Among the records below, find the lines that contain "section" and copy each of them.
START Data records
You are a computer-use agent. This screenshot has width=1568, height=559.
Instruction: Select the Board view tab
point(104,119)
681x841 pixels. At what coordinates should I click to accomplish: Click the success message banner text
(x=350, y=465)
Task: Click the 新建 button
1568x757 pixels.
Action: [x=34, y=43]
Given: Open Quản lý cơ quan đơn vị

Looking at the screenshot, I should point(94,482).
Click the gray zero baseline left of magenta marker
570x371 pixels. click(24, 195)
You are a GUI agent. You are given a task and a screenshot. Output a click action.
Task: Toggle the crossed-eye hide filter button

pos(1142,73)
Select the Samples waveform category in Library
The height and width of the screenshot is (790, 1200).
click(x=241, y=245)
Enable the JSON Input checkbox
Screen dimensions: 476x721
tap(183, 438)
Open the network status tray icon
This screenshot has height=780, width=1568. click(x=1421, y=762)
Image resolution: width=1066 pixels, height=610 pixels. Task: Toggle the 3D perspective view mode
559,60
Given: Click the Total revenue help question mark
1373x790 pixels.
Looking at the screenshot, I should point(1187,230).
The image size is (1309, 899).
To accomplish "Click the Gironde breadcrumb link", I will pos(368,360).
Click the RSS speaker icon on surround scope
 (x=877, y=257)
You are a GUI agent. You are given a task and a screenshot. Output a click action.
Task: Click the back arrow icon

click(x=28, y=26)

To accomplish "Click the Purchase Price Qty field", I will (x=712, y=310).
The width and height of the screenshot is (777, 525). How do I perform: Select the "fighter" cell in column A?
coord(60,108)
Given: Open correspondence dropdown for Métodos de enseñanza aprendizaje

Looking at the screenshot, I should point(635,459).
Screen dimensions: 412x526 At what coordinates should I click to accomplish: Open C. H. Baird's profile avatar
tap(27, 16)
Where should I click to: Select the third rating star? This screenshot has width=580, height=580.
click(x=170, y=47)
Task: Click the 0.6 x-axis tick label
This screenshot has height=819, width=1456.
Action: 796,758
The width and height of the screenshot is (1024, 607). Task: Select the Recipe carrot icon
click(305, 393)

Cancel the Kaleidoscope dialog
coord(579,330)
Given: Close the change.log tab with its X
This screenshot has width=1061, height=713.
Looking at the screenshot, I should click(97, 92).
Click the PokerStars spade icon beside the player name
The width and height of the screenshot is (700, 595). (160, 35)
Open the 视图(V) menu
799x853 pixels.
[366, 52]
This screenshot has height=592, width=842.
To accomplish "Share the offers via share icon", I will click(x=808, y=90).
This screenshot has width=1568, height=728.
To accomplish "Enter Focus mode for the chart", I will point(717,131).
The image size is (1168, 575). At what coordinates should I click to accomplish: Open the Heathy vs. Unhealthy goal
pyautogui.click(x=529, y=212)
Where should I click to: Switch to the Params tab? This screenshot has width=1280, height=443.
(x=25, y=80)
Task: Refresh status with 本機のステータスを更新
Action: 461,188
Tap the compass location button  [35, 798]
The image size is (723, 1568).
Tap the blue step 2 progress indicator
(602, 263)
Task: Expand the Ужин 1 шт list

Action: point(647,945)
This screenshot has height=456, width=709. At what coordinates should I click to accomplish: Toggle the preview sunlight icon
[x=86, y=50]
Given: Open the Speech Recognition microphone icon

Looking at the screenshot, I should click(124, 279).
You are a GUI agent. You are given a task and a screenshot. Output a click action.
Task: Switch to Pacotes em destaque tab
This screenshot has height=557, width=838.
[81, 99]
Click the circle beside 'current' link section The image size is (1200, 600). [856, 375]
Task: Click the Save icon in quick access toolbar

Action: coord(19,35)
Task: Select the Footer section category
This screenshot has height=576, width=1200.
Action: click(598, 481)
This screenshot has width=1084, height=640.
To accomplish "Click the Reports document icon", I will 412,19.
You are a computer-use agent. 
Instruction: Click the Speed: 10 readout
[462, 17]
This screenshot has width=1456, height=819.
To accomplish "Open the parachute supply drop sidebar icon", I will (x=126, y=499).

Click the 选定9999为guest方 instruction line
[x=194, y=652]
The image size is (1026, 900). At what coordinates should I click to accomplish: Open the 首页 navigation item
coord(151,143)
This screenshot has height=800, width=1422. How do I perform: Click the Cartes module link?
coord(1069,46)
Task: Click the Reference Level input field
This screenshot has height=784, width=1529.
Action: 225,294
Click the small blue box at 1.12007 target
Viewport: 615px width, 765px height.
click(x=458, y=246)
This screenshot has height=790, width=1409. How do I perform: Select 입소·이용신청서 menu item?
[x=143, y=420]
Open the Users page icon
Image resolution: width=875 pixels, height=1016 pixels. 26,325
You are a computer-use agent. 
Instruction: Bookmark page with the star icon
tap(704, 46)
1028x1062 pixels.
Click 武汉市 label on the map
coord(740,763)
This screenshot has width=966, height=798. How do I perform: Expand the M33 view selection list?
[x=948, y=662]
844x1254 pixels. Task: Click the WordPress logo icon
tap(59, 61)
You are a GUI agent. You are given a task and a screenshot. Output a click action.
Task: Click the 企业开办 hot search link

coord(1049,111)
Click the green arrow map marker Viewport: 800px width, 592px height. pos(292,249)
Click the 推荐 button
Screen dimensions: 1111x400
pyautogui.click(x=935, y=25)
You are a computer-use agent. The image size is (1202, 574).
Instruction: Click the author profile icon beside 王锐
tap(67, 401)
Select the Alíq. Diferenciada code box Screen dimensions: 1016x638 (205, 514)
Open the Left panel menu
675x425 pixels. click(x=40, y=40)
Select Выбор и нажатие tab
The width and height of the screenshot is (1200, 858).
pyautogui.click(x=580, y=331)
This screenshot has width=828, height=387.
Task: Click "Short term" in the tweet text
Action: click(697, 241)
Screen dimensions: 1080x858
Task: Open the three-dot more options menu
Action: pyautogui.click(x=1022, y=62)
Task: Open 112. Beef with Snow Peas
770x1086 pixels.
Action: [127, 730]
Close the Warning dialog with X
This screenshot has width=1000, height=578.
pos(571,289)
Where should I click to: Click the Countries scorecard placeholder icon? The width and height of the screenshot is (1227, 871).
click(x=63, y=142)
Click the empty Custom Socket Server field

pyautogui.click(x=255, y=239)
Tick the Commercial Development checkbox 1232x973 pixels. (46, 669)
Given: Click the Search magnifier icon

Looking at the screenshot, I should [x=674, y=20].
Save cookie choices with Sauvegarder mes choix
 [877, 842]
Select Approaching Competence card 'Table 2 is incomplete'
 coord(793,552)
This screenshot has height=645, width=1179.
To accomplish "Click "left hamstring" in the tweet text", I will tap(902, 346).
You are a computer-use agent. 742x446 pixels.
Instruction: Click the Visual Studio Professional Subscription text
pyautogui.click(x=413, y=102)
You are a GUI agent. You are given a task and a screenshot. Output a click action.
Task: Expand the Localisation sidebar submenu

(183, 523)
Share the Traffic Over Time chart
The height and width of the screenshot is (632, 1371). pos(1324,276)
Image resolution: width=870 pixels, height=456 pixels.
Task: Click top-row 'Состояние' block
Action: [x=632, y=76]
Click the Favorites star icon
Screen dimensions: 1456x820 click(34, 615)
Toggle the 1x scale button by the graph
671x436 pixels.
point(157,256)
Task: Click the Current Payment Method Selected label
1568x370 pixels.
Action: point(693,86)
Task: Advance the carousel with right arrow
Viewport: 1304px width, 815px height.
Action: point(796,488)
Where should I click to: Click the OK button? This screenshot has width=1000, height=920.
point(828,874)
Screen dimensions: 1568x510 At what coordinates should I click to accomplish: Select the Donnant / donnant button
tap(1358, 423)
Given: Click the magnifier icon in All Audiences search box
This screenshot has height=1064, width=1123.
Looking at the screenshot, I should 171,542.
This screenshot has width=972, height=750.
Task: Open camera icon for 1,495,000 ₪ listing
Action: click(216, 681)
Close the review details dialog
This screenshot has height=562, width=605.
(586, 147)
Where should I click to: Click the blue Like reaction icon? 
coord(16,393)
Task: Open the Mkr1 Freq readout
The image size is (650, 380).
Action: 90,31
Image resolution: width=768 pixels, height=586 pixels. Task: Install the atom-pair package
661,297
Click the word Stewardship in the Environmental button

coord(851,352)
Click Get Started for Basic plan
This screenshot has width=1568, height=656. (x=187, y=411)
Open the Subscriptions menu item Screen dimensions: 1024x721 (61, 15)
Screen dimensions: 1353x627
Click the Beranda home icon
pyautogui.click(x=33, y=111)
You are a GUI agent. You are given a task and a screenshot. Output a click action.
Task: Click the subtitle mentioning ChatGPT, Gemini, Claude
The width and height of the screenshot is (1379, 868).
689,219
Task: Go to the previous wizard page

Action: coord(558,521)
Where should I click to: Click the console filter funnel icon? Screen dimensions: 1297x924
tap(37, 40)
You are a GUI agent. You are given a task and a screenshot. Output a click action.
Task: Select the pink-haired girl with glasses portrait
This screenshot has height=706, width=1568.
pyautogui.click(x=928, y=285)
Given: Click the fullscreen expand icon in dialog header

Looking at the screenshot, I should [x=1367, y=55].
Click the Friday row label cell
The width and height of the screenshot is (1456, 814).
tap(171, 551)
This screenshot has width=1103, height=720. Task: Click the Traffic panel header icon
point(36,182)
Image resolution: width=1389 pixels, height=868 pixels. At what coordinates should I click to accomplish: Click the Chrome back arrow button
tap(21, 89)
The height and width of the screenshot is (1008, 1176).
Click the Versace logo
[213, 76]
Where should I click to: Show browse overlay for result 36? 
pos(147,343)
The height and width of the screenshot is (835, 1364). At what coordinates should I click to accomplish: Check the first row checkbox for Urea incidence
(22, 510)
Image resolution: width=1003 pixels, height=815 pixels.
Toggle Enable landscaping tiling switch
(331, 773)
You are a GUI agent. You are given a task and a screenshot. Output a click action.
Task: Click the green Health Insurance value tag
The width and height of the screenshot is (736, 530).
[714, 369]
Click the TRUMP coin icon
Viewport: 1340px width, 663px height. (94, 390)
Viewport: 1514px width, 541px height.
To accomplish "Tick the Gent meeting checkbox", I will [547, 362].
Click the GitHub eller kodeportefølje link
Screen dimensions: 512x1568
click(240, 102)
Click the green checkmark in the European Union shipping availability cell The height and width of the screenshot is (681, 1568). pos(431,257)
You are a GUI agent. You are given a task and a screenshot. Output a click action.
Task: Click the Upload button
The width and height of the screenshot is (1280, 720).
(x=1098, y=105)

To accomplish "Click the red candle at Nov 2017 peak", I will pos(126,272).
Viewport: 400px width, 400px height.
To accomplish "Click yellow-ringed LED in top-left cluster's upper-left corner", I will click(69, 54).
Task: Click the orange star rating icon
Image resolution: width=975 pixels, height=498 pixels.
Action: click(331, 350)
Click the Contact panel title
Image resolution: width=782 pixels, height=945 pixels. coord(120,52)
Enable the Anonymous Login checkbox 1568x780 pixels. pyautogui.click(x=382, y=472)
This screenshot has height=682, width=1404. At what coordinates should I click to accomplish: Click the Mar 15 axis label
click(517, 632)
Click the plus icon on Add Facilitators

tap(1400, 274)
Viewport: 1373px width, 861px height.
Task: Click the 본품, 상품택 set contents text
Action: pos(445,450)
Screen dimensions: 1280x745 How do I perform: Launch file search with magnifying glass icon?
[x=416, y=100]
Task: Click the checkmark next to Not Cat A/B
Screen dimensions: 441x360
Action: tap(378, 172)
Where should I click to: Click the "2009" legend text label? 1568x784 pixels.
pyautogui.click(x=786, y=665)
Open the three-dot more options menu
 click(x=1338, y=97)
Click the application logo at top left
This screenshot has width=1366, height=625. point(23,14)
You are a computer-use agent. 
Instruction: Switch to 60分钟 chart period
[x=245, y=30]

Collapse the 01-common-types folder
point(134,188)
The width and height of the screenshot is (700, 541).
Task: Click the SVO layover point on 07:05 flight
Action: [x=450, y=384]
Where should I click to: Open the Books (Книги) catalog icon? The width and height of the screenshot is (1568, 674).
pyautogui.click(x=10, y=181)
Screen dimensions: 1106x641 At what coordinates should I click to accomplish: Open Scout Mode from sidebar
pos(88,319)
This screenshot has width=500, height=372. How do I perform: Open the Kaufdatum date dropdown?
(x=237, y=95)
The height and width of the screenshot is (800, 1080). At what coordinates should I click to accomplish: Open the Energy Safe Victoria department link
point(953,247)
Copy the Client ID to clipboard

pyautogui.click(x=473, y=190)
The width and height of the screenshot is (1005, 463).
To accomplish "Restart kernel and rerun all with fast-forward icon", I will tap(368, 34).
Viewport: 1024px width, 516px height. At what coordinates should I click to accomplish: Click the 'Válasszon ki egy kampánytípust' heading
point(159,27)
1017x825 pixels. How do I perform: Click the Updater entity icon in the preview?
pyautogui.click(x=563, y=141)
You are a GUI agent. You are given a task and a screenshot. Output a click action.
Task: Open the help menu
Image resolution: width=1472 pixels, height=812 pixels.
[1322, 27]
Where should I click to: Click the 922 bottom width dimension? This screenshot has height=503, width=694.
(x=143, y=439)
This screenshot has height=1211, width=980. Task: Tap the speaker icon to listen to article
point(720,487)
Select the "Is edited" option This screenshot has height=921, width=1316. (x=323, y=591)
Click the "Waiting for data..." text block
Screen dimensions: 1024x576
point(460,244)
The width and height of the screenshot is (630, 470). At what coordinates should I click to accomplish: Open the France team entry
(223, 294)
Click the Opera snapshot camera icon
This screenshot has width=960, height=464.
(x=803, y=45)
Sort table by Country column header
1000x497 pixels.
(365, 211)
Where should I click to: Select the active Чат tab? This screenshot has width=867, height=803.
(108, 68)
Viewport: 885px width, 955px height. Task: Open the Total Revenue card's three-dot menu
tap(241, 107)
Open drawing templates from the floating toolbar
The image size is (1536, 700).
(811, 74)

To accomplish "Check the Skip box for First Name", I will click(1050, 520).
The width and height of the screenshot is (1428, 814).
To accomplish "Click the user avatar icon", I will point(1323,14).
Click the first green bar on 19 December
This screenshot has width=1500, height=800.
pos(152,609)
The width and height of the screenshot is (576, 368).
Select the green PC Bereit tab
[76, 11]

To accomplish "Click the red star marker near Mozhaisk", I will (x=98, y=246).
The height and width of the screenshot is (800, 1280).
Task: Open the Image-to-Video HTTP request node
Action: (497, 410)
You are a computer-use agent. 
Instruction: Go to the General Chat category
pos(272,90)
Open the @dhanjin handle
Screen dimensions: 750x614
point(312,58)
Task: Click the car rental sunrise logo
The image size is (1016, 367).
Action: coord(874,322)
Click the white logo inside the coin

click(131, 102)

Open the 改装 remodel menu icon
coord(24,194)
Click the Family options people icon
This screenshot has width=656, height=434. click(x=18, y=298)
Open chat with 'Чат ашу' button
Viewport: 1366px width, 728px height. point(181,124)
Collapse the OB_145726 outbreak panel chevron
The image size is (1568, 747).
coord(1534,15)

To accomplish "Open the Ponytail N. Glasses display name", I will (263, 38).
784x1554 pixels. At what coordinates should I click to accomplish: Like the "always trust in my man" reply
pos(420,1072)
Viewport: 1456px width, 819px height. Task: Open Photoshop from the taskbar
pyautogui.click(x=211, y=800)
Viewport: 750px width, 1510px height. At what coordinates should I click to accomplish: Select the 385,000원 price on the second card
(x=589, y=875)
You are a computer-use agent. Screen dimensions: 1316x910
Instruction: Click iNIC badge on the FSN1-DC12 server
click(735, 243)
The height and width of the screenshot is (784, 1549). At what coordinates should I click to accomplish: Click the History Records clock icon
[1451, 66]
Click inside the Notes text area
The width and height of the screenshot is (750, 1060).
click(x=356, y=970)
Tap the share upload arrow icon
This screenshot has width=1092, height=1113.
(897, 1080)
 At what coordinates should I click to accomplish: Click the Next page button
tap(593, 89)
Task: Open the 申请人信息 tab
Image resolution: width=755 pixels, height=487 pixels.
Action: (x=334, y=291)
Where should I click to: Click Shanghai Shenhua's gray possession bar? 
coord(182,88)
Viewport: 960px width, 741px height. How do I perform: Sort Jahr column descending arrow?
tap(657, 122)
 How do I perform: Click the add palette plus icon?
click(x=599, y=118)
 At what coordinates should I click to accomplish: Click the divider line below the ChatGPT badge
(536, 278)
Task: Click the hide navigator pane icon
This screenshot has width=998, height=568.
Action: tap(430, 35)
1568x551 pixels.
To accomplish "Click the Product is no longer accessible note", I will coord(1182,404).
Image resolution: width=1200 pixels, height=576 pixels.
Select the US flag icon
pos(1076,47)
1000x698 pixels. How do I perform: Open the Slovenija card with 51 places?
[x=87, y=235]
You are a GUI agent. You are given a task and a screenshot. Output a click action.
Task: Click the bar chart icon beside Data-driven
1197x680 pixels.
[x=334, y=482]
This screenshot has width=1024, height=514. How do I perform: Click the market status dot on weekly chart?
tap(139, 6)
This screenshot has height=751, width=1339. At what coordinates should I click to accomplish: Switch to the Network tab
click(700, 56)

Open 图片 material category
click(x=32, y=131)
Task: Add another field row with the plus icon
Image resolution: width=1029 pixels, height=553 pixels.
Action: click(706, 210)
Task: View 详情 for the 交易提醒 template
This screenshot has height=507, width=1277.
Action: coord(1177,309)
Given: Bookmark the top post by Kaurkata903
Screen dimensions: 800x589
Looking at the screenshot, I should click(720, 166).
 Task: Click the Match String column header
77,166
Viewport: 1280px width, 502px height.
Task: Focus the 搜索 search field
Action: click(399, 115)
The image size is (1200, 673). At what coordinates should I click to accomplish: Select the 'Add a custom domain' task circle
END Data records
Solution:
Click the circle beside 'current' link section The image size is (1200, 600). [856, 375]
Task: Select the Footer section category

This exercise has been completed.